After feeling so full yesterday, in the evening the feeling diminished quite a bit. So I'm hopeful that even if the surgery hasn't meant the fullness has gone forever, I may at least have some good days where eating is easier. I'm not sure why I had a couple of bad days when I did, or why yesterday evening was better. But overnight my stoma produced far more output than normal. Usually I empty one or two times in the evening (each time when the bag is half full), then while I'm asleep another half bag will come out, which I empty first thing in the morning. Yesterday I emptied twice in the evening, as normal, but then when I woke up this morning the bag was completely full, practically bursting. Not water either, semi-solid output as it's supposed to be. I would say that getting that out was what stopped me feeling full, but the fullness diminished prior to that. Unless perhaps the fullness went when all that waste moved to a different part of my digestive system. :confused2:

At the moment I usually eat four meals: breakfast is a normal size, then a small lunch, a small meal for tea late afternoon/early evening, then a small supper before bed. Midmorning and mid-afternoon I'll have a calorific drink (e.g. Ensure, hot chocolate, milk). Sometimes a drink in the evening too. Then throughout the day I'll usually have some fruit juice, some Coke, and often I'll pick at some chocolates or sweets as well. 

But lately I have found that not eating quite so frequently can actually help me. If I have nothing for a few hours, when I do come to have a meal, I'm physically and mentally more inclined to eat. If I don't, I often get the feeling that I'm just constantly eating, and want a break from it.

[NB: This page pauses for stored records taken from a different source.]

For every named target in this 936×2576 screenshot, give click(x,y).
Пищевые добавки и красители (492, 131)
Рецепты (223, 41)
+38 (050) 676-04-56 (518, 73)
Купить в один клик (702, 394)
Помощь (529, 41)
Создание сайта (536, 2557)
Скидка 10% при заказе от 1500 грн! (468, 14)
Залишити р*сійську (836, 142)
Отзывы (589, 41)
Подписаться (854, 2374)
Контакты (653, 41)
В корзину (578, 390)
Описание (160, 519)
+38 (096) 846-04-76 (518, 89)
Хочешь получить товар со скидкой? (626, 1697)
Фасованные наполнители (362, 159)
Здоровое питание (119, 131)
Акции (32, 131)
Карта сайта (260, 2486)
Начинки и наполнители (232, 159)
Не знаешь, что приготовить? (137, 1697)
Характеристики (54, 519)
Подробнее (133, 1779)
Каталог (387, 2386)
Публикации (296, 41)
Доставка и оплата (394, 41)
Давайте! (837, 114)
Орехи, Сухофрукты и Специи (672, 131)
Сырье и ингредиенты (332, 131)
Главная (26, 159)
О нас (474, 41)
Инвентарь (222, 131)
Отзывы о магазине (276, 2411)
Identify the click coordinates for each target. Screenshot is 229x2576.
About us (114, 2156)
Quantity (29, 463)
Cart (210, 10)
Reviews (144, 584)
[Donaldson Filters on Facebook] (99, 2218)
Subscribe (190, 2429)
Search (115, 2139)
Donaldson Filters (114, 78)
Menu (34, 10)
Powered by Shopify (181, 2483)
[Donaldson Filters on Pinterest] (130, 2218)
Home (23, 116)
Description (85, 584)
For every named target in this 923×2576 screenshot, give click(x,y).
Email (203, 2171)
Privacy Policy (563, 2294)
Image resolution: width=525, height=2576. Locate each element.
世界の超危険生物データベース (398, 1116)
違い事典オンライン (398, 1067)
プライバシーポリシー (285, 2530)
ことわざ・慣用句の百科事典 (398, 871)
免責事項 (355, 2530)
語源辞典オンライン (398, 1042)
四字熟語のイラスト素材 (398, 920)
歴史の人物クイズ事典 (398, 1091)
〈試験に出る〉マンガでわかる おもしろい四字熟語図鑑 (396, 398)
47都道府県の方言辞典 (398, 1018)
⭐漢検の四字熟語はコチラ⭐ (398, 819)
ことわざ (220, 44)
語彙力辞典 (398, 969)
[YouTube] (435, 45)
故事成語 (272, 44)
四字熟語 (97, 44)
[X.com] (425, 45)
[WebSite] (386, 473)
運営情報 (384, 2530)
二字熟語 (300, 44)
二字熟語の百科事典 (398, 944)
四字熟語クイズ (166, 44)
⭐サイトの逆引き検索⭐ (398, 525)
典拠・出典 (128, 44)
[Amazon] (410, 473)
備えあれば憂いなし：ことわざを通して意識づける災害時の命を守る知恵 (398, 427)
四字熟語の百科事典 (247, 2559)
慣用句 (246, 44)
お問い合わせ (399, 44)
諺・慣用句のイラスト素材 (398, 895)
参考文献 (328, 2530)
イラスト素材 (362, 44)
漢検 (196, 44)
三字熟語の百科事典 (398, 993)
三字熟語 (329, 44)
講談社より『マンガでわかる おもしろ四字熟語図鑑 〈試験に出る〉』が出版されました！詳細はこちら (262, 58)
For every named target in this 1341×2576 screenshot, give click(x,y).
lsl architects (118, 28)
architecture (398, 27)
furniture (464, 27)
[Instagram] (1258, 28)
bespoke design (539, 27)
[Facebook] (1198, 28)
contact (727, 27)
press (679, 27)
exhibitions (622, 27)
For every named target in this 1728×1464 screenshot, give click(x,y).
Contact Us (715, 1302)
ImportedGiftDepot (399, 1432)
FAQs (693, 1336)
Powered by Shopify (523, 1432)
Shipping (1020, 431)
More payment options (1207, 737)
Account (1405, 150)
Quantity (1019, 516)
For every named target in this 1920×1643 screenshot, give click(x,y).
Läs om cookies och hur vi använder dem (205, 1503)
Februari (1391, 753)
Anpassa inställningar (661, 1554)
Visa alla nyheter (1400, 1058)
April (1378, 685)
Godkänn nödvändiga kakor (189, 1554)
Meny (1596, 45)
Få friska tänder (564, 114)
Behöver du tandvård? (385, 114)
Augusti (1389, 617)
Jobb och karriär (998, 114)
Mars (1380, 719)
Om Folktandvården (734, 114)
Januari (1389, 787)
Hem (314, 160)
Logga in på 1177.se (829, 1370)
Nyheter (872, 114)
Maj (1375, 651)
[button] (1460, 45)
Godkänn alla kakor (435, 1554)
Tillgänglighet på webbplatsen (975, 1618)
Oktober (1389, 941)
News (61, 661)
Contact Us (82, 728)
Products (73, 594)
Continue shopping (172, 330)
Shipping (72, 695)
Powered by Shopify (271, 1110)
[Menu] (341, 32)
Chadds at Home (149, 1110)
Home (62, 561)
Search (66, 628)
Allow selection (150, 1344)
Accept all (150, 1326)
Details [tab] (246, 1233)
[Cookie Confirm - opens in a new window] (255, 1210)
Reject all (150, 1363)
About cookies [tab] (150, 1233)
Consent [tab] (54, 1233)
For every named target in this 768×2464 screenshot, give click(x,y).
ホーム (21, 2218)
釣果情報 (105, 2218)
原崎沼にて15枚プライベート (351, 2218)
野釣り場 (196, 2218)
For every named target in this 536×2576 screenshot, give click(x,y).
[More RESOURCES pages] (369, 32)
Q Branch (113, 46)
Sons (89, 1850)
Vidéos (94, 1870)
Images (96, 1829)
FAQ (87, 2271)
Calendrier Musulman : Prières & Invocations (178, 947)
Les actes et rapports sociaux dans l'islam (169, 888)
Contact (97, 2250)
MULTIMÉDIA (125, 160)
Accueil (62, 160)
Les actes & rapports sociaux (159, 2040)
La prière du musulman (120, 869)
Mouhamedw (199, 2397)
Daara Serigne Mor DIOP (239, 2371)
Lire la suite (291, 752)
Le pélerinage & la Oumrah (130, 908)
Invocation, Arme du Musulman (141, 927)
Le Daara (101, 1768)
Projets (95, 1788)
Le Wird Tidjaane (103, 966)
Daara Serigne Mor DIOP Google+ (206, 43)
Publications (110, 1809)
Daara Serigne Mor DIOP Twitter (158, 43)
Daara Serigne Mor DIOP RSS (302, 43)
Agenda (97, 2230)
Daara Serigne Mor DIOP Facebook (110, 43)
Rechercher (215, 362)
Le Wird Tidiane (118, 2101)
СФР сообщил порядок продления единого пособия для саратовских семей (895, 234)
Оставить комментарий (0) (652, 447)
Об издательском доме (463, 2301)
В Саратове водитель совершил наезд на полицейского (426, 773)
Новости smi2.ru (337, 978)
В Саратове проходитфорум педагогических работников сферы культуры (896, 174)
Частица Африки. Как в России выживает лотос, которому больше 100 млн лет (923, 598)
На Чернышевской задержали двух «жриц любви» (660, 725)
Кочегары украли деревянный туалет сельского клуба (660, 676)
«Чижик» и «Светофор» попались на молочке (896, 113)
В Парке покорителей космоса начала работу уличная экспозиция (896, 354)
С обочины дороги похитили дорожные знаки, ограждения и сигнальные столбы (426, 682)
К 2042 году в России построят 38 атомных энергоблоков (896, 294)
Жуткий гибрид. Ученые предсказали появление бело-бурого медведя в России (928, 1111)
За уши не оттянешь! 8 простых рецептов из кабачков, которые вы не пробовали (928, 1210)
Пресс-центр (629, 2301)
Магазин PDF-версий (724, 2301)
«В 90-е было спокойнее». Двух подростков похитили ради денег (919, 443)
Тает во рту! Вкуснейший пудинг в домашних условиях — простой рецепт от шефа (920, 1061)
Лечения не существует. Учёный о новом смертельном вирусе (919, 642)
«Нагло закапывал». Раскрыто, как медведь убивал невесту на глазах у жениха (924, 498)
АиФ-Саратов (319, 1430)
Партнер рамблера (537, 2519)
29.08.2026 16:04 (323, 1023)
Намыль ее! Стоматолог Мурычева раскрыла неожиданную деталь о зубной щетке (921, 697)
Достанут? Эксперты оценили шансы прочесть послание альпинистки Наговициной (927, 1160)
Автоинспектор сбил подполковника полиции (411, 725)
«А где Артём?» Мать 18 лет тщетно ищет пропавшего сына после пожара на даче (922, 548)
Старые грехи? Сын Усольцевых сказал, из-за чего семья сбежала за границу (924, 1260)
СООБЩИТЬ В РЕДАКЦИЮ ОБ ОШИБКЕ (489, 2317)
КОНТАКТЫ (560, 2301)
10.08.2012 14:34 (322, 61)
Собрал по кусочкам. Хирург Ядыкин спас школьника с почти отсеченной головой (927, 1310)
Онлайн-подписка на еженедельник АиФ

Along with feeling so full from gastroparesis, I also need more calories than someone of my height, weight, etc. should need in order to gain weight, so I'm having to eat a lot.

Have you found anything (medication) that helps with the fullness? Do you force yourself to eat when you're full?


----------



## juggys69

Nope, like I said, my stomach dislikes the meds as well even.

 As for forcing myself, yeah, pretty much, I know I have to eat something when I've gone to long even if I'm not inclined to do so.


----------



## UnXmas

juggys69 said:


> I know, I know, it sounds like an old wives tale or an urban legend, but its not.
> 
> Here's what you do, do as you said, throw a couple of rusty spark plugs in there as well, now do a second one with any other cola, make it Pepsi I guess since thats Cokes main competitor, cover the buckets and come back a week later. The Coke ones will gave eaten the rust and cleaned the parts, the other cola will have done nothing.
> 
> Another interesting fact about Coke, its original formula contained real cocaine, this was before it was known that it was a narcotic, you can google that, its historical fact, no wonder those old people used to get up and start dancing after drinking one !


Yesterday I had no Coke at all. I drank some orange juice instead.


----------



## juggys69

UnXmas said:


> Yesterday I had no Coke at all. I drank some orange juice instead.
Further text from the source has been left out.